La gestione del rientro. Una volta deciso di rientrare in presenza, bisogna dare gli strumenti per realizzarlo. In primo luogo, bisogna garantire maggiore flessibilità alle scuole. È evidente che ci saranno molti assenti non solo tra gli studenti, ma anche tra i docenti e in tutto il personale. Se i modi e i tempi per chiamare dei supplenti restano quelli che sono, lunghi e farraginosi, l’unico strumento sono sostituzioni interne, improvvisate ogni giorno; e difficili da fare con poco personale. Questo è solo un esempio. Ci vuole flessibilità nella gestione del calendario, anche, per esempio: lasciare alle scuole la possibilità di chiudere e recuperare dei giorni in altri momenti, data l’emergenza. E così via. Invece non sono stati presi in considerazione questi problemi organizzativi.Se vogliamo salvare la scuola in presenza dobbiamo garantire un alto numero di tamponi in tempi rapidi. Con decisioni e strutture di emergenza, da attuare subito a fianco del decreto appena approvato
Dove fare i tamponi. Il decreto prevede delle forme di «sorveglianza con testing» che richiedono l’esecuzione rapida dei tamponi, appena segnalato il caso, per poter restare in classe se si è negativi. I tamponi, ovviamente, servono nei tempi debiti anche per le quarantene. Tuttavia, con numeri così alti di contagi, la prenotazione dei tamponi nelle strutture delle Asl è diventata quasi impossibile, se non dopo lunghissime attese; e anche il ricorso ai tamponi in farmacia non sembra bastare. Se vogliamo salvare la scuola in presenza dobbiamo garantire un alto numero di tamponi in tempi rapidi. Con decisioni e strutture di emergenza, da attuare subito a fianco del decreto appena approvato. Per esempio, dei presìdi davanti alle scuole per garantire immediatamente i tamponi agli studenti, magari gestiti direttamente dall’esercito. In ogni caso, bisogna pensare soluzioni rapide e di emergenza, altrimenti gli studenti staranno a casa in attesa di fare il tampone, non perché la scuola è chiusa. Ma il risultato è lo stesso.

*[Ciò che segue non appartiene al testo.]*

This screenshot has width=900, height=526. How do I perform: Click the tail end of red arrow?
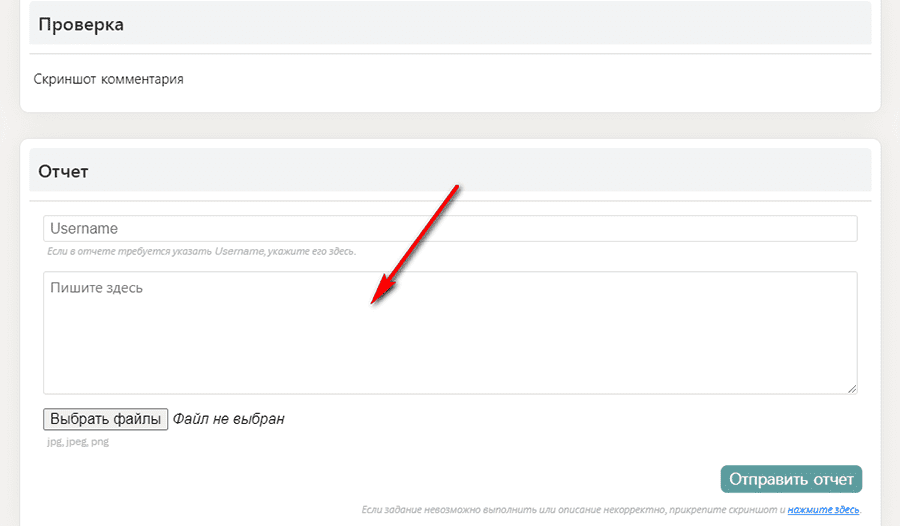pos(457,186)
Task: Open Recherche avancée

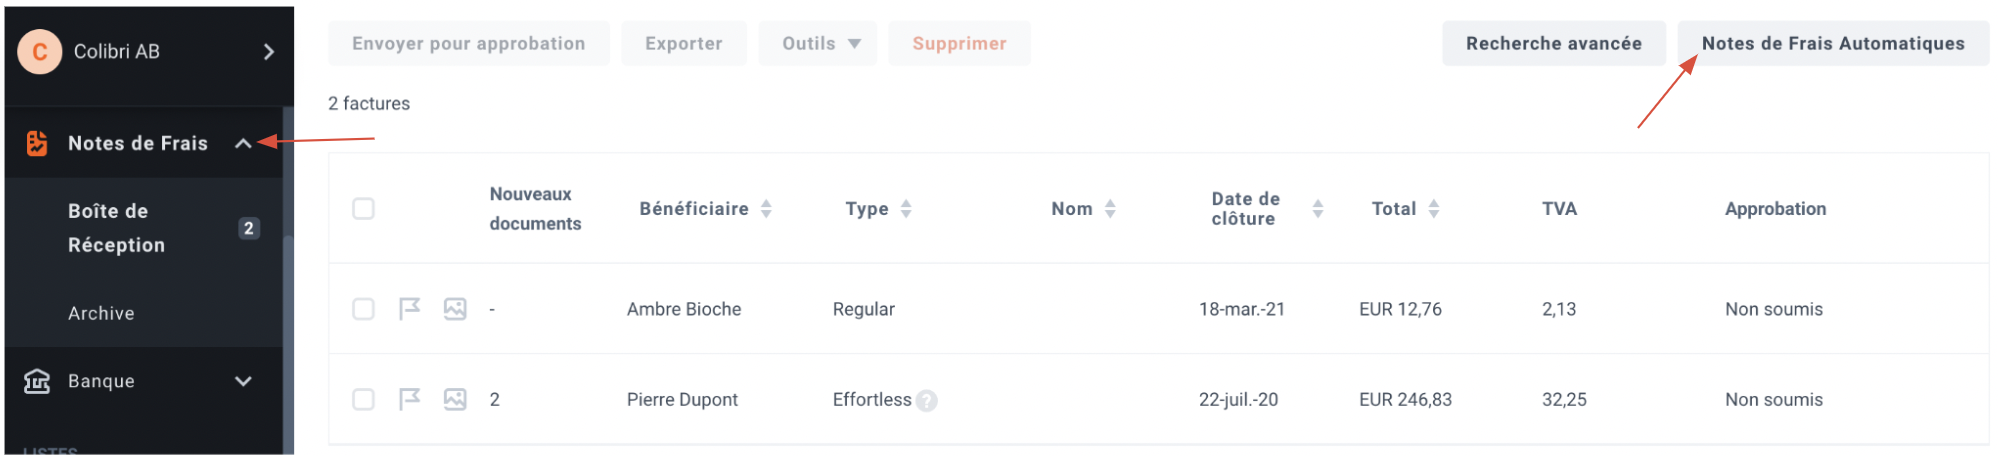Action: pos(1554,44)

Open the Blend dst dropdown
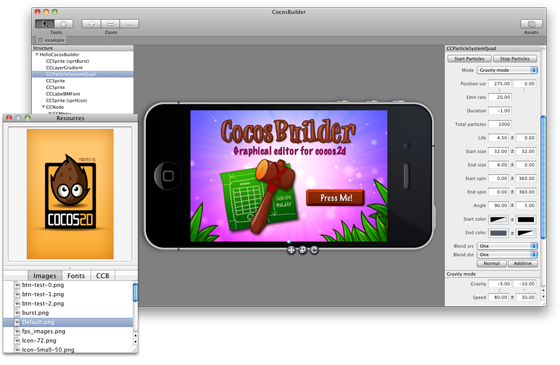pos(507,255)
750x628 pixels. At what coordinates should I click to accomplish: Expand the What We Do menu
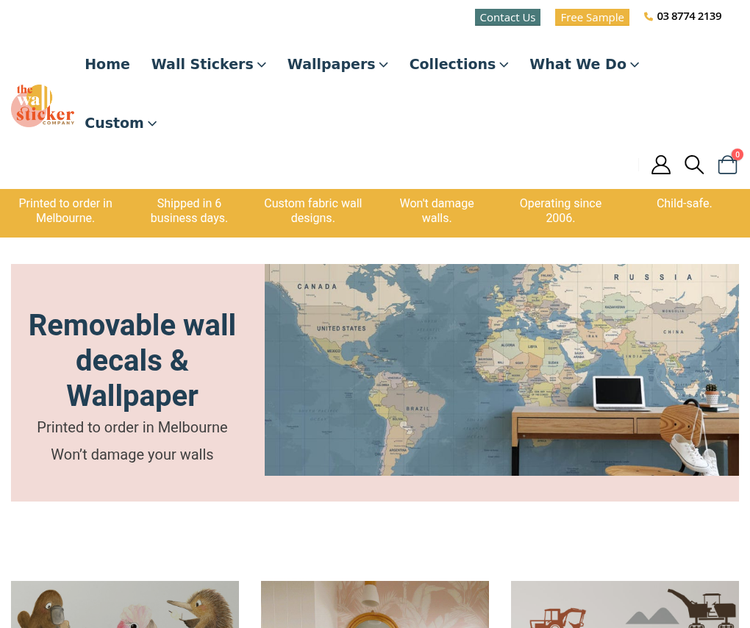[584, 64]
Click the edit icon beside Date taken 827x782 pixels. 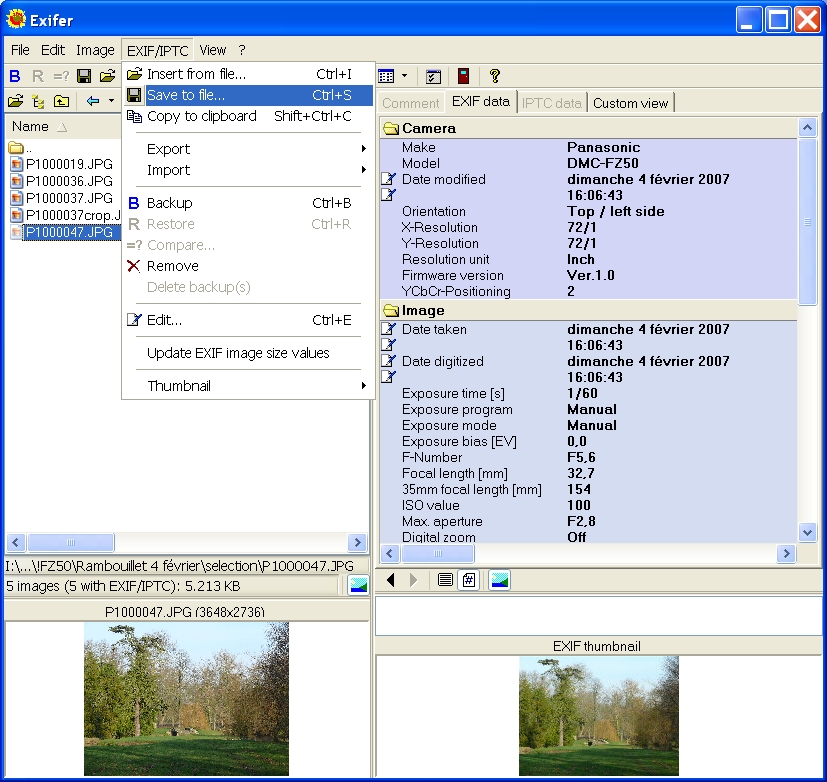(389, 329)
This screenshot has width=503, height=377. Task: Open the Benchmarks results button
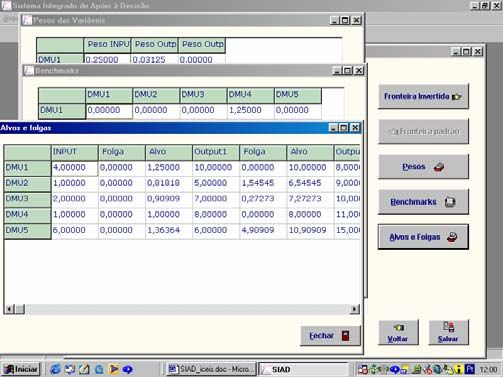[x=423, y=202]
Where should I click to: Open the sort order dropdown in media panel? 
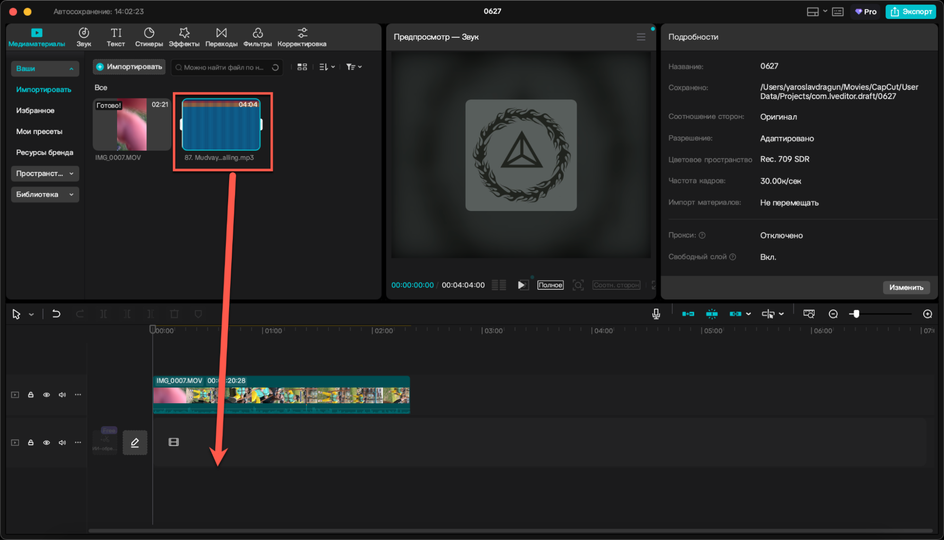tap(327, 67)
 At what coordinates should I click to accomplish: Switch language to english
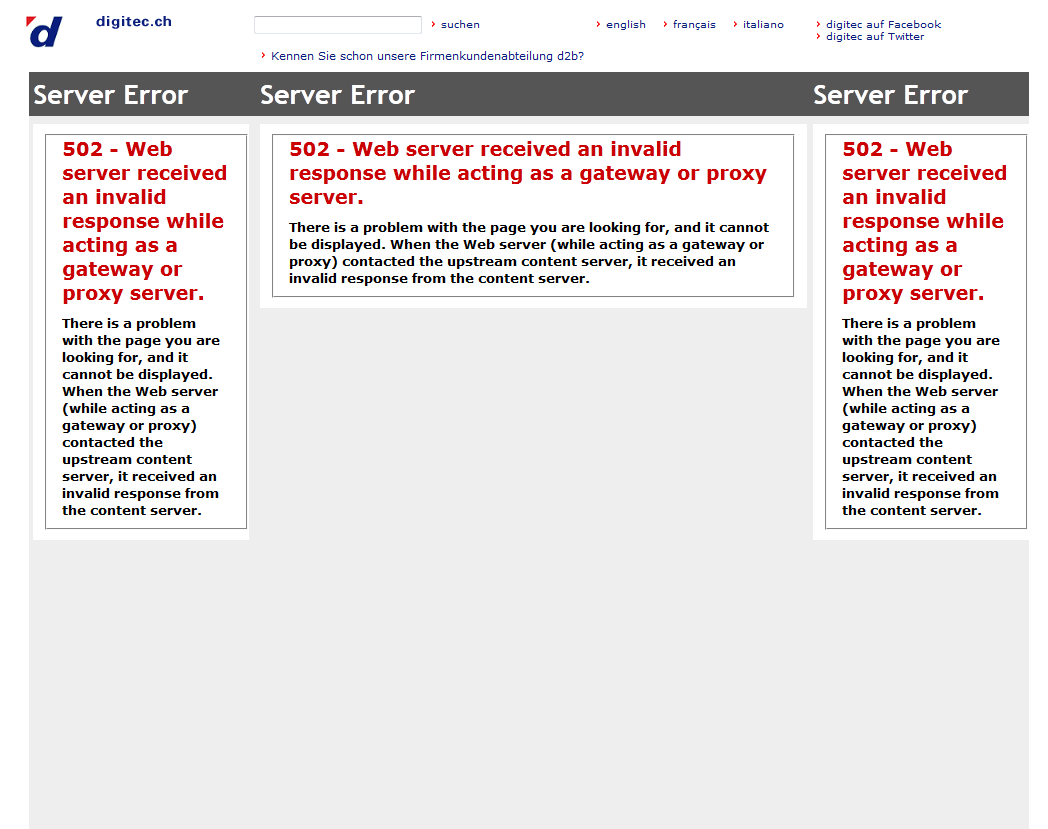(625, 25)
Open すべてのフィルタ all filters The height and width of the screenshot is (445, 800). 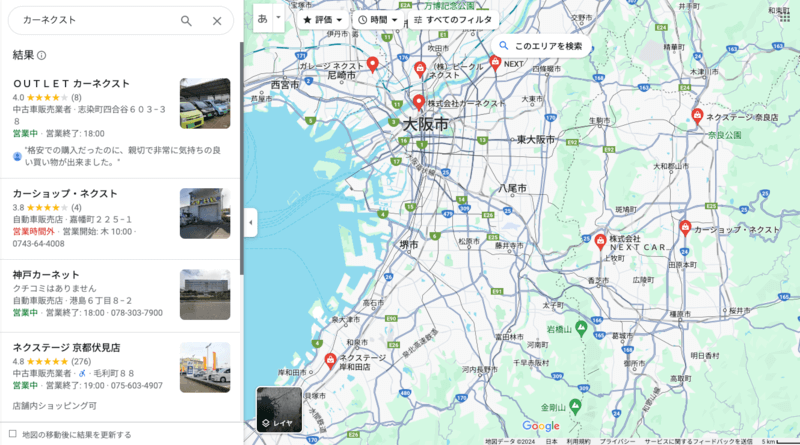tap(450, 19)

Far arrivare gli studenti a scuola. Un’ultima cosa, un dettaglio che rischia di essere una forma di discriminazione. Sulla base del decreto già approvato a fine dicembre, nei trasporti pubblici sarà necessario il «green pass rafforzato». Questo vuol dire che tutti gli studenti sopra i 12 anni che non lo hanno non potranno prendere i mezzi pubblici. Per molti studenti delle superiori (ma non solo) questo significa non poter andare a scuola. Non si può contare sul fatto che vengano accompagnati dalla famiglia. Sulle conseguenze di questa disposizione bisognerebbe riflettere, e vedere se è possibile correggerla.